GuidePedia

0

MEDAN – Janji-janji kampanye Jokowi-JK dengan slogan “Tri Layak Pekerja Buruh” (Kerja Layak, Upah Layak dan Hidup Layak) dianggap palsu. Hal ini disebabkan di tengah himpitan ekonomi yang semakin sulit, pemerintahan Jokowi-JK menaikan harga BBM sebesar 31%. Demikian aspirasi yang disampaikan massa dalam aksi buruh pada Rabu (10/12) di Gedung DPRD Provinsi Sumatera Utara.

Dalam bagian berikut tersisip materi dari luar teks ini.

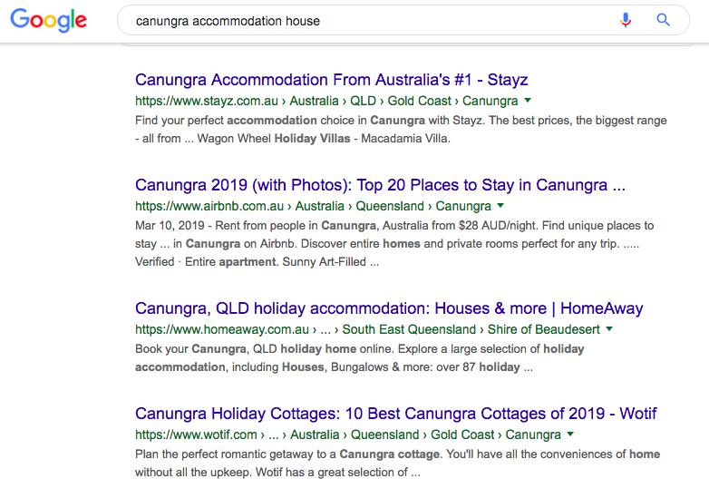Focus the search query input field
This screenshot has height=498, width=709.
click(363, 20)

“Dengan naiknya harga BBM secara otomatis akan naik pula harga barang kebutuhan pokok sebesar 5-10 persen. Jokowi yang kami pilih saat Pilpres kemarin, malah menaikkan harga BBM. Kami meminta Presiden Jokowi meninjau kembali kebijakan menaikan harga BBM, dan berharap agar Presiden Jokowi menurunkan harga BBM,” ujar Ketua KORDA F SB KIKES SBSI, Usaha Tarigan dalam orasinya.

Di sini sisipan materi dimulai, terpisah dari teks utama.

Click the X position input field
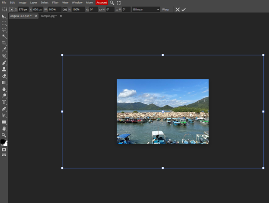 [x=23, y=9]
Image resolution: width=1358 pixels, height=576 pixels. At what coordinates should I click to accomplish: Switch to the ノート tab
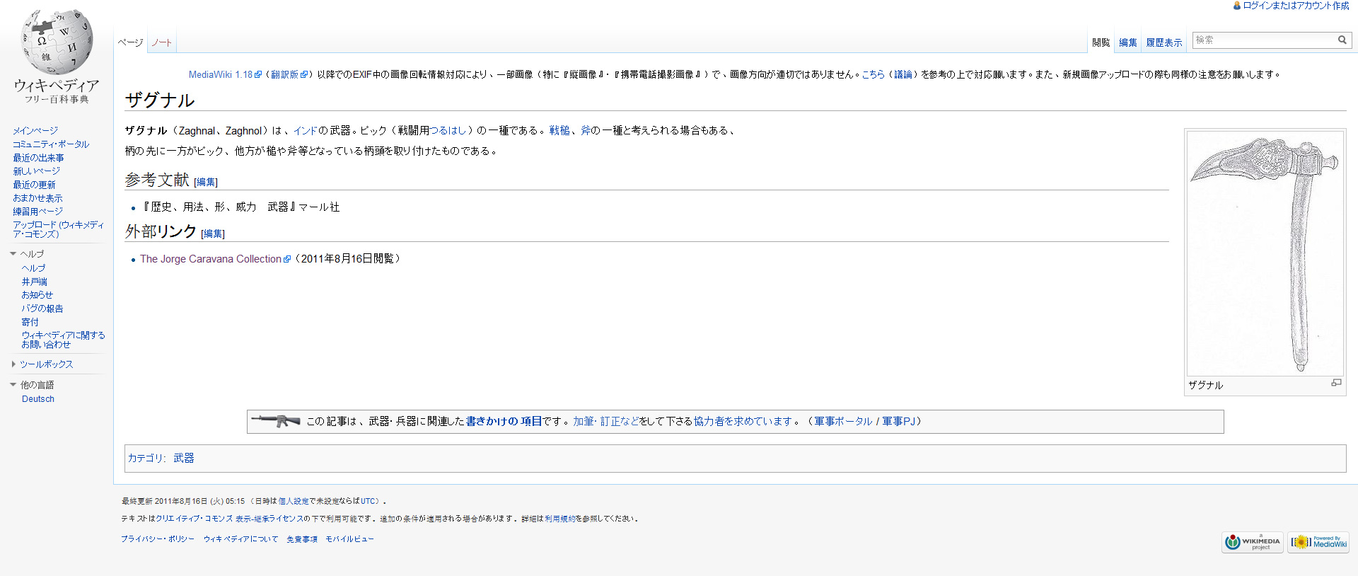(x=161, y=42)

Mewakili massa aksi, Usaha Tarigan mengatakan anggota DPR lebih sibuk bertengkar, memikirkan kepentingannya, dan melupakan nasib rakyat. Upah minimum yang diharapkan sebagai jaring pengaman (safety net), menjadi tak berarti apa-apa pasca kenaikan harga BBM.

“Sistem kerja out sourcing yang semakin merajalela, menjadikan buruh harus senantiasa tabah menerima nasib. Penderitaan buruh ini semakin lengkap dengan makin membudayanya perilaku korup di jajaran pemerintahan,” tambah Usaha Tarigan.
Ketua Fraksi Partai Keadilan Sejahtera (PKS) DPRD Provinsi Sumatera Utara, Julfikar, menerima massa aksi didampingi Brillian Muchtar dari Fraksi PDIP. Julfikar yang juga anggota Komisi D mengatakan akan menyampaikan aspirasi tersebut kepada pihak terkait untuk ditindaklanjuti.

“Kami akan menyampaikan aspirasi buruh kepada pihak terkait untuk ditindaklanjuti,” ujarnya di depan massa aksi yang tergabung dalam Koordinator Daerah Federasi Serikat Buruh Kimia, Industri Umum, Farmasi Kesehatan, Expedisi, Jasa, Seni, Swalayan dan Deptstore Serikat Buruh Sejahtera Indonesia (KORDA F SB KIKES SBSI).